The dollar fell against the yen on Wednesday after a frantic selloff of Chinese shares caused investors to scamper for safe haven assets, reviving concerns over a global economic slowdown.
USD/JPY fell to new lows of 112.23, the biggest drop since March 1st.
The yen gained broad support after reports said the Bank of Japan (BoJ) may decide against cutting interest rates during their monetary policy review meeting next week. Some analysts view the BoJ’s loose monetary policy measures as ineffective, or is providing diminishing returns at best.

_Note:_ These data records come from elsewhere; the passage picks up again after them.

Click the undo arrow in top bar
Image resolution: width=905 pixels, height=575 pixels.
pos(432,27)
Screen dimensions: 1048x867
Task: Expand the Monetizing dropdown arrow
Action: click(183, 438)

The Japanese currency has climbed to its highest level against the U.S. dollar in over a year amid falling oil prices and plummeting stocks since the beginning of the year.

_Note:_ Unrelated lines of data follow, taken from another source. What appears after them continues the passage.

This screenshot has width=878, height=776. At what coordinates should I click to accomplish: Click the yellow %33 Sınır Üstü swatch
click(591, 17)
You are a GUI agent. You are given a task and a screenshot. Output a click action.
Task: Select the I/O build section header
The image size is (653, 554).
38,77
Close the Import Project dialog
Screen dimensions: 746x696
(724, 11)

A weaker yen has been an important component of Shinzo Abe’s economic program, that helped prop up exports.
In a separate development, Prime Minister Abe hinted on Wednesday that the government may postpone the planned sales tax increase slated in April given the status of the country’s economy.
The Japanese economy contracted 1.1% in the closing of 2015. Analysts are also expecting modest recovery in the first quarter this year.
In 2014, a hike in sales tax pushed the country’s economy into recession.
The yen also strengthened against the euro, causing the EUR/JPY to drop 0.65% at 123.19.
The euro was also lower against the dollar, with EUR/USD falling 0.42% to trade lower at 1.0963.
The U.S. dollar index, which tracks the greenback’s performance against six rival currencies, was up 0.26% to 97.41, thanks to the weak euro.